Steven C. Bagwin, Hawthorne, N.Y., for appellants-respondents.
DECISION & ORDER
In an action to retain a down payment as liquidated damages for breach of a contract for the sale of real property, the defendants Roy Nicosia and Suzanne M. Feldman appeal from so much of an order of the Supreme Court, Rockland County (Walsh II, J.), dated June 13, 2011, as denied their cross motion for summary judgment dismissing the complaint insofar as asserted against them, and the plaintiffs cross-appeal from so much of the same order as denied their motion for summary judgment on the complaint.
ORDERED that the cross appeal is dismissed, for failure to perfect the same in accordance with the rules of this Court (see 22 NYCRR 670.8[c], [e]); and it is further,
ORDERED that the order is reversed insofar as appealed from, on the law, and the cross motion of the defendants Roy Nicosia and Suzanne M. Feldman for summary judgment dismissing the complaint insofar as asserted against them is granted; and it is further,
ORDERED that one bill of costs is awarded to the defendants Roy Nicosia and Suzanne M. Feldman.
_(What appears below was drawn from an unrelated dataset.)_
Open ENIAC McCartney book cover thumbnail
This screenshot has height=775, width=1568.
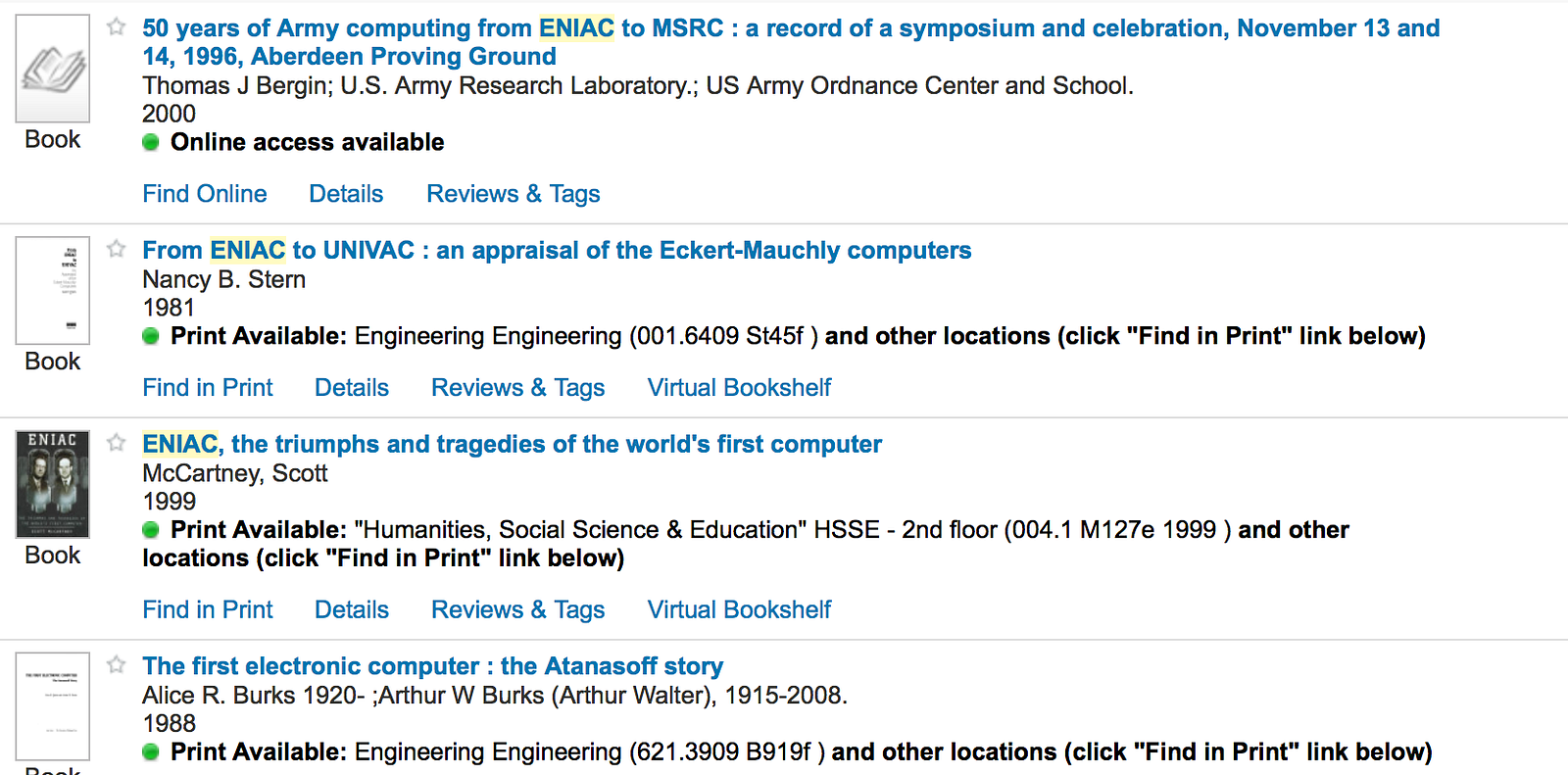(53, 484)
The plaintiffs (hereinafter the sellers) entered into a contract to sell their single-family home to the defendants Roy Nicosia and Suzanne M. Feldman (hereinafter together the buyers). The contract of sale, inter alia, required the sellers to deliver "such title as any title underwriter, or any agent in good standing with its underwriter, will be willing to approve and insure in accordance with the standard form of title policy approved by the New York State Insurance Department, subject only to those matters provided for in [the] Contract."
After the parties entered into the contract and before closing title, the buyers ordered a land survey, which revealed that a fence at the rear of the premises extended over the property line by 28 feet, at a length of 160 feet across the backyard. The buyers' insurance company refused to insure the premises free and clear of this encroachment, and the buyers refused to close title.
The sellers commenced this action to retain the buyers' down payment as liquidated damages, alleging that the buyers breached the contract by refusing to close title. The sellers moved [*2]for summary judgment on the complaint, and the buyers cross-moved for summary judgment dismissing the complaint insofar as asserted against them. In an order dated June 13, 2011, the Supreme Court denied both the motion and the cross motion. The buyers appeal from so much of the order as denied their cross motion, and we reverse the order insofar as appealed from.
The buyers established their prima facie entitlement to judgment as a matter of law dismissing the complaint insofar as asserted against them by demonstrating that the sellers were unable to deliver title as provided in the contract of sale, and that this breach entitled them to a refund of all of the money they paid pursuant to the contract as well as a refund for specified charges (see Eurovision 426 Dev, LLC v 26-01 Astoria Dev., LLC, 80 AD3d 656, 658). In opposition, the sellers failed to raise a triable issue of fact (see Kopp v Barnes, 10 AD2d 532, 535). Accordingly, the Supreme Court should have granted the buyers' cross motion for summary judgment dismissing the complaint insofar as asserted against them.
RIVERA, J.P., ENG, LOTT and MILLER, JJ., concur.